> Data listing
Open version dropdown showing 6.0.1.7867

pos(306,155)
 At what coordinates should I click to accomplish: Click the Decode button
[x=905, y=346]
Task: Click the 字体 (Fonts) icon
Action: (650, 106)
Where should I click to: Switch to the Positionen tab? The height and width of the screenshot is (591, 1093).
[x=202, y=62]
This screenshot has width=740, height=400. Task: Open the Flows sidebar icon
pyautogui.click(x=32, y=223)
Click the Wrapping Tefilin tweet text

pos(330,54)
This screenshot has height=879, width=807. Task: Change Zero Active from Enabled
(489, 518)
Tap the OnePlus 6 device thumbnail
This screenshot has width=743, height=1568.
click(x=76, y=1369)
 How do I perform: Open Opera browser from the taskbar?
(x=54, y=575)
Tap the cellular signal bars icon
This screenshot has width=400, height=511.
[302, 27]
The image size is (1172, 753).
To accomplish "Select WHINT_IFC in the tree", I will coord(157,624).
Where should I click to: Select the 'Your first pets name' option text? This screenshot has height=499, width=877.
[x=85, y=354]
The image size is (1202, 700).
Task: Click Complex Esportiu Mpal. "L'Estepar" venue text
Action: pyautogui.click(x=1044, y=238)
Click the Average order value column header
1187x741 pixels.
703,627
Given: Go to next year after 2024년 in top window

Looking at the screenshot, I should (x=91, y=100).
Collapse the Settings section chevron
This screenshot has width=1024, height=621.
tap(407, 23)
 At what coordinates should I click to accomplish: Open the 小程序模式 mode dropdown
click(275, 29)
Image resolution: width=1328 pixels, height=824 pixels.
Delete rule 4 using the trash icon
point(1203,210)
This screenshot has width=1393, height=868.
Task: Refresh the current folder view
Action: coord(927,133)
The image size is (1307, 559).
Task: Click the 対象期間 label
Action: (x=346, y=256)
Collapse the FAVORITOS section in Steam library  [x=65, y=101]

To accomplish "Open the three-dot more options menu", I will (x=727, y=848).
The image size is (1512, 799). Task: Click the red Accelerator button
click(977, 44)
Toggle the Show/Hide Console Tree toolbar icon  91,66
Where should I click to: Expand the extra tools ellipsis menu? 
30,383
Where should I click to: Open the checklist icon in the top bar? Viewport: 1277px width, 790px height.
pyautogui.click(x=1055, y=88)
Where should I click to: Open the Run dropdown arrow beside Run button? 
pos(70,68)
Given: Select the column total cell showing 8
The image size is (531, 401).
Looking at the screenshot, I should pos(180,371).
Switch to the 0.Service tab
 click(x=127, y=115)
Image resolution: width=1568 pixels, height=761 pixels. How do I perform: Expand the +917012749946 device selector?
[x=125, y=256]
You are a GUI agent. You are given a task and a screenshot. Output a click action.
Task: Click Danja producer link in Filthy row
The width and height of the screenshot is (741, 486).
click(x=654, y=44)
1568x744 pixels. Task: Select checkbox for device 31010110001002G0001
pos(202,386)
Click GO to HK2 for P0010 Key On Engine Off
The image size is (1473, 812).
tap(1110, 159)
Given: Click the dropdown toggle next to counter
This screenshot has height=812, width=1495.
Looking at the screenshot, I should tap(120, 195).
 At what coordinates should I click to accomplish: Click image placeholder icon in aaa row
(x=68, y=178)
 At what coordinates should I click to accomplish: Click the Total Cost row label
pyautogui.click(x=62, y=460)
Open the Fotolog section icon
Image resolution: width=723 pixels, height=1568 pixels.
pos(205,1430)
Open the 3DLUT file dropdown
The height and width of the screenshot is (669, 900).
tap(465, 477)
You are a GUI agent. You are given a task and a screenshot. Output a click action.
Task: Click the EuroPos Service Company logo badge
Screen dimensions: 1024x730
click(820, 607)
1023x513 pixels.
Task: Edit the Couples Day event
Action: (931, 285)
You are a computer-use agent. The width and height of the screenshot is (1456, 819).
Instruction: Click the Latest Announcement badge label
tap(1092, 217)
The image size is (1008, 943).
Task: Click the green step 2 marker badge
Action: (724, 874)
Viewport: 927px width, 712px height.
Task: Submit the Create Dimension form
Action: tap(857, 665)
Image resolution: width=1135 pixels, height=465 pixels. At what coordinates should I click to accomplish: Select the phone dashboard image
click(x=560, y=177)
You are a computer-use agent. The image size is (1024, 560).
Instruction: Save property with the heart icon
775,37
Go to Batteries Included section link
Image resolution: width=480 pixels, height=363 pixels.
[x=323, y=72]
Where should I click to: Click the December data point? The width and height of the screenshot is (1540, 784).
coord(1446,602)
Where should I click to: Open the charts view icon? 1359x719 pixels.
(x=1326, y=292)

> Required work
Your task is to retype the data exactly, with no line missing.

> The completed task
Open version dropdown showing 6.0.1.7867

pos(306,155)
 At what coordinates should I click to accomplish: Click the Decode button
[x=905, y=346]
Task: Click the 字体 (Fonts) icon
Action: (650, 106)
Where should I click to: Switch to the Positionen tab? The height and width of the screenshot is (591, 1093).
[x=202, y=62]
This screenshot has width=740, height=400. Task: Open the Flows sidebar icon
pyautogui.click(x=32, y=223)
Click the Wrapping Tefilin tweet text

pos(330,54)
This screenshot has height=879, width=807. Task: Change Zero Active from Enabled
(489, 518)
Tap the OnePlus 6 device thumbnail
This screenshot has width=743, height=1568.
click(x=76, y=1369)
 How do I perform: Open Opera browser from the taskbar?
(x=54, y=575)
Tap the cellular signal bars icon
This screenshot has width=400, height=511.
[302, 27]
The image size is (1172, 753).
To accomplish "Select WHINT_IFC in the tree", I will coord(157,624).
Where should I click to: Select the 'Your first pets name' option text? This screenshot has height=499, width=877.
[x=85, y=354]
The image size is (1202, 700).
Task: Click Complex Esportiu Mpal. "L'Estepar" venue text
Action: pyautogui.click(x=1044, y=238)
Click the Average order value column header
1187x741 pixels.
703,627
Given: Go to next year after 2024년 in top window

Looking at the screenshot, I should (x=91, y=100).
Collapse the Settings section chevron
This screenshot has width=1024, height=621.
tap(407, 23)
 At what coordinates should I click to accomplish: Open the 小程序模式 mode dropdown
click(275, 29)
Image resolution: width=1328 pixels, height=824 pixels.
Delete rule 4 using the trash icon
point(1203,210)
This screenshot has width=1393, height=868.
Task: Refresh the current folder view
Action: coord(927,133)
The image size is (1307, 559).
Task: Click the 対象期間 label
Action: (x=346, y=256)
Collapse the FAVORITOS section in Steam library  [x=65, y=101]

To accomplish "Open the three-dot more options menu", I will (x=727, y=848).
The image size is (1512, 799). Task: Click the red Accelerator button
click(977, 44)
Toggle the Show/Hide Console Tree toolbar icon  91,66
Where should I click to: Expand the extra tools ellipsis menu? 
30,383
Where should I click to: Open the checklist icon in the top bar? Viewport: 1277px width, 790px height.
pyautogui.click(x=1055, y=88)
Where should I click to: Open the Run dropdown arrow beside Run button? 
pos(70,68)
Given: Select the column total cell showing 8
The image size is (531, 401).
Looking at the screenshot, I should pos(180,371).
Switch to the 0.Service tab
 click(x=127, y=115)
Image resolution: width=1568 pixels, height=761 pixels. How do I perform: Expand the +917012749946 device selector?
[x=125, y=256]
You are a GUI agent. You are given a task and a screenshot. Output a click action.
Task: Click Danja producer link in Filthy row
The width and height of the screenshot is (741, 486).
click(x=654, y=44)
1568x744 pixels. Task: Select checkbox for device 31010110001002G0001
pos(202,386)
Click GO to HK2 for P0010 Key On Engine Off
The image size is (1473, 812).
tap(1110, 159)
Given: Click the dropdown toggle next to counter
This screenshot has height=812, width=1495.
Looking at the screenshot, I should tap(120, 195).
 At what coordinates should I click to accomplish: Click image placeholder icon in aaa row
(x=68, y=178)
 At what coordinates should I click to accomplish: Click the Total Cost row label
pyautogui.click(x=62, y=460)
Open the Fotolog section icon
Image resolution: width=723 pixels, height=1568 pixels.
pos(205,1430)
Open the 3DLUT file dropdown
The height and width of the screenshot is (669, 900).
tap(465, 477)
You are a GUI agent. You are given a task and a screenshot. Output a click action.
Task: Click the EuroPos Service Company logo badge
Screen dimensions: 1024x730
click(820, 607)
1023x513 pixels.
Task: Edit the Couples Day event
Action: (931, 285)
You are a computer-use agent. The width and height of the screenshot is (1456, 819).
Instruction: Click the Latest Announcement badge label
tap(1092, 217)
The image size is (1008, 943).
Task: Click the green step 2 marker badge
Action: (724, 874)
Viewport: 927px width, 712px height.
Task: Submit the Create Dimension form
Action: tap(857, 665)
Image resolution: width=1135 pixels, height=465 pixels. At what coordinates should I click to accomplish: Select the phone dashboard image
click(x=560, y=177)
You are a computer-use agent. The image size is (1024, 560).
Instruction: Save property with the heart icon
775,37
Go to Batteries Included section link
Image resolution: width=480 pixels, height=363 pixels.
[x=323, y=72]
Where should I click to: Click the December data point? The width and height of the screenshot is (1540, 784).
coord(1446,602)
Where should I click to: Open the charts view icon? 1359x719 pixels.
(x=1326, y=292)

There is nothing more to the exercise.